If you’re not familiar with Potato Chip Cookies, the sound of them may seem pretty disgusting to you. (Or maybe not.) I know before I tried one I couldn’t imagine how combining potato chips and cookies, both delicious on their own, would result in anything edible. But because I grew up with a father who ate peanut butter/mayonnaise sandwiches, I decided to give them a try.

Potato Chip Cookies are one of my favorite things to eat and make now.
(Side note to my Diabetic Doctor: These are special occasion cookies for me only! Promise!)

The cookies are made with powdered sugar so you get the almost-too-sweet sweetness and Lay’s potato chips which provide the crunchy-salty counterbalance. Really, they’re the best of two worlds wrapped up in one buttery package.

We were discussing exactly what makes these cookies so good and it occurred to me how easily the answer could be translated into writing characters. For my tastes, cookies that are too sweet are easy to refuse—too much sweetness and you’re left with a stomachache and bland taste in your mouth. And if you eat nothing but chips, you’re going to end up with a dry mouth begging for water.

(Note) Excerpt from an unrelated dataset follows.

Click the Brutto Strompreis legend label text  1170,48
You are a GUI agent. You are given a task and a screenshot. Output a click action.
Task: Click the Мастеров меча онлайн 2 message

But put them together in one thing? Tasty goodness.

Characters that are too sweet and perfect are boring. It’s hard for readers to care about someone when they always get what they want or everything comes easily for them. Character development comes from conflict and tension when things go wrong.

“Nobody’s perfect” is a cliché for a reason. It’s true. Even the most likable and charismatic people have secrets or fears or issues of some kind, even if they try to hide them. Writing characters who are too perfect is bland, boring, and just not satisfying.  Like too sweet cookies, you need a little salty crunchy tastiness to shake things up.

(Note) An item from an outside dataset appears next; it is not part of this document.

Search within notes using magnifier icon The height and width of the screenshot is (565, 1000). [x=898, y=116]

Some of the best written characters are deeply flawed. Take Katniss Everdeen for example. When I read the HUNGER GAMES series, I sometimes just plain disliked Katniss. She was grumpy at times, whiny at times, and she really didn’t want to be the hero they were trying to make her into. Yet, I still rooted for her because it was those very flaws in her character that made her relatable. We’re all grumpy and whiny at times just like Katniss. (Even moi.) As I read, though, I wanted things to turn out for her. Not because she deserved it but because she felt like a real person not a character I was reading about in a book.

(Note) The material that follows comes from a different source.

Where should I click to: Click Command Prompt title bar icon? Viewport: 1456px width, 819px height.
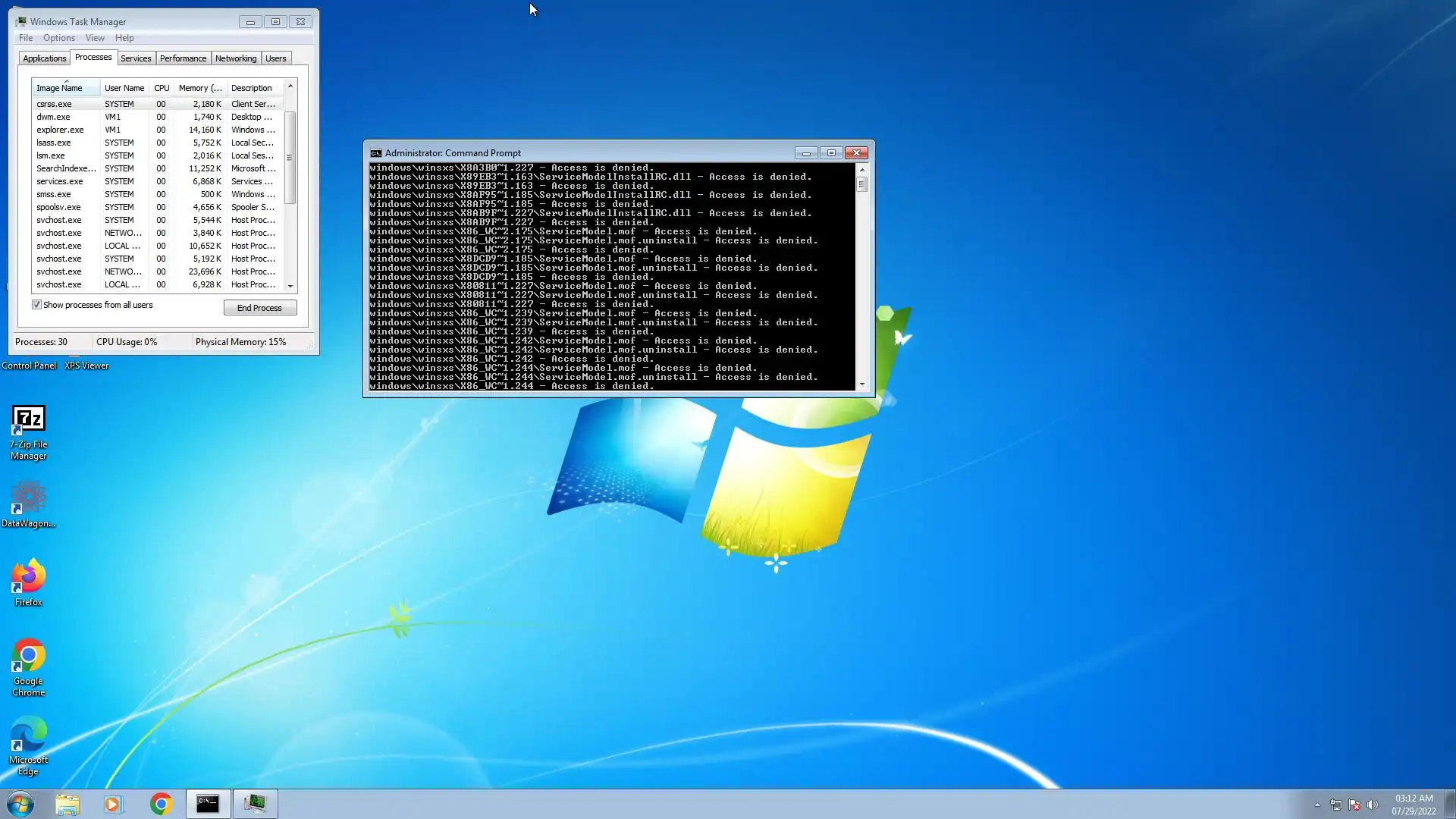click(375, 153)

Another example from one of my favorite recent series, Four from DIVERGENT. I could write twenty blogs on the complexity of Four and the beautiful nuances of his character. On the surface, he’s got it all together. He’s mysterious, tough, cool, almost unreachable. The perfect example of the Dauntless faction. But bite into him (COOKIE METAPHOR!) and you’ll find a scarred guy who is just trying to cope with his situation and deal with his past demons. He’s still likable because he is ultimately kind to Tris to gives her exactly what she needs to survive and he cares deeply about things in spite of what has happened to him. He’s cookies and potato chips.

I have made it a point to put each of my characters through the Potato Chip Cookie test to make sure they have the right balance of sweet and salty to make them relatable to my readers. And honestly it makes them more fun to write when there’s some of both in them.

And for fun, here is my Potato Chip Cookie recipe for you to enjoy! It’s super easy to do and very delish. I was going to take a photo of our cookies to share here, but we ate them before I could snap the pic.

1 cup Salted Butter

1 cup Powdered Sugar

1 ½ cups All Purpose Flour

1 tsp Vanilla Extract

1 ½ cups crushed Lay’s Potato Chips

Powdered Sugar for Sprinkling

—Preheat oven to 350 degrees

—In a large bowl, cream butter and powdered sugar

—Add flour, and beat with mixer while adding vanilla

—With spoon fold in Potato Chips

—Drop dough by spoonfuls 1 ½ inches apart on ungreased cookie sheet

—Bake 15-18 minutes, until lightly colored

—Remove from baking sheet and sprinkle with powdered sugar and let cool.